- Exercise prompt -
Only the lines from the top of the data through the one with "Open the IC Markets broker link" are to be written out, each exactly as it stands.

- Recorded data -

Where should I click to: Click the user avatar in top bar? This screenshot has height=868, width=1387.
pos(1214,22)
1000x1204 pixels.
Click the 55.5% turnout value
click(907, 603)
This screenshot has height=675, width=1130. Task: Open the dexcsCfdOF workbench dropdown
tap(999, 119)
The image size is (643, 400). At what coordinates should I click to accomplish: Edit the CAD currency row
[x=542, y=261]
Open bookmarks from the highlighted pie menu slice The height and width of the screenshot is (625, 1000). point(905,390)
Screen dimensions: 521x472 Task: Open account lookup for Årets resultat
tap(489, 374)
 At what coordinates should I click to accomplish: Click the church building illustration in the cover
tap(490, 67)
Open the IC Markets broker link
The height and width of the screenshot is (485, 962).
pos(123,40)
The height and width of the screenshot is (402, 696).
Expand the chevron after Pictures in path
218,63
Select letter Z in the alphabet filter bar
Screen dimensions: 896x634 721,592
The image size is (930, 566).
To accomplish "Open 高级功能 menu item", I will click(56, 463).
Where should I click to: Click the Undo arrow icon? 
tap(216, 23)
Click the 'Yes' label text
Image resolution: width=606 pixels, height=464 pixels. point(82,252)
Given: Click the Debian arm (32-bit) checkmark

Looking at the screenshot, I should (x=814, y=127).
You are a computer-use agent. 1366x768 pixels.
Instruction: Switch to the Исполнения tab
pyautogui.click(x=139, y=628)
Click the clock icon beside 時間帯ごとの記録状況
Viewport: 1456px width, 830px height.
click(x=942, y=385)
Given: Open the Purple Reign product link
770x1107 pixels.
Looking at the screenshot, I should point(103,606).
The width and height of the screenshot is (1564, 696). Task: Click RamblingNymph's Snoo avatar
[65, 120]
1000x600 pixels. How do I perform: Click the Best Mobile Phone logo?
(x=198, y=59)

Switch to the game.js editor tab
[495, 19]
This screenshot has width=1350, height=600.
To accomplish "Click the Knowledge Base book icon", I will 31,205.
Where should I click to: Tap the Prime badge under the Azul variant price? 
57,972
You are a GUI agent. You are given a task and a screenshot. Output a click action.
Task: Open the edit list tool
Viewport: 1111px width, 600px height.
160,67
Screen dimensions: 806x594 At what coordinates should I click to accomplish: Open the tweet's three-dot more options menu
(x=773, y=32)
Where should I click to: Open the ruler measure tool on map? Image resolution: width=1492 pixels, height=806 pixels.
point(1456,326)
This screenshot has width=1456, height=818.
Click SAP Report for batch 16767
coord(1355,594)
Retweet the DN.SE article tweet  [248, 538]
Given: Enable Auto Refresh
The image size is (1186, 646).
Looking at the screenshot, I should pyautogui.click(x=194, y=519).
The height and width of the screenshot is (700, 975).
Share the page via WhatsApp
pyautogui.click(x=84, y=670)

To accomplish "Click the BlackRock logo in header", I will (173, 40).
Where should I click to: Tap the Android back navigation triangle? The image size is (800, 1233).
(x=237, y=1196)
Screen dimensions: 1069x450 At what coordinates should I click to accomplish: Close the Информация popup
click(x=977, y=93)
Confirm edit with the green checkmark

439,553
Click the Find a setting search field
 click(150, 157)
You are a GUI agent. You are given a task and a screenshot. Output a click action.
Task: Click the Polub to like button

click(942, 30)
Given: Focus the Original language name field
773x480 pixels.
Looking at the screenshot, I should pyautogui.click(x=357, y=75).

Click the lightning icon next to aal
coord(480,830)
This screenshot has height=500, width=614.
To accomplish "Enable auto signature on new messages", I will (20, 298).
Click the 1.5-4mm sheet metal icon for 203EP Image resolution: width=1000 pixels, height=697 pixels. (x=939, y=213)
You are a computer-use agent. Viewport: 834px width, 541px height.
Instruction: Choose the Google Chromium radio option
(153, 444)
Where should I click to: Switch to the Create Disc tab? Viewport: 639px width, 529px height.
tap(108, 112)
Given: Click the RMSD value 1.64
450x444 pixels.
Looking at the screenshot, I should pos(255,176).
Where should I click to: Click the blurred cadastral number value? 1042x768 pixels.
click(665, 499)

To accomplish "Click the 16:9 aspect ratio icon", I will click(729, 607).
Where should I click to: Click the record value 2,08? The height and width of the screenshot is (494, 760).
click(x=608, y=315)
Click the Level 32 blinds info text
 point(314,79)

- Solution to the exercise -
Where should I click to: Click the user avatar in top bar? This screenshot has height=868, width=1387.
pos(1214,22)
1000x1204 pixels.
Click the 55.5% turnout value
click(907, 603)
This screenshot has height=675, width=1130. Task: Open the dexcsCfdOF workbench dropdown
tap(999, 119)
The image size is (643, 400). At what coordinates should I click to accomplish: Edit the CAD currency row
[x=542, y=261]
Open bookmarks from the highlighted pie menu slice The height and width of the screenshot is (625, 1000). point(905,390)
Screen dimensions: 521x472 Task: Open account lookup for Årets resultat
tap(489, 374)
 At what coordinates should I click to accomplish: Click the church building illustration in the cover
tap(490, 67)
Open the IC Markets broker link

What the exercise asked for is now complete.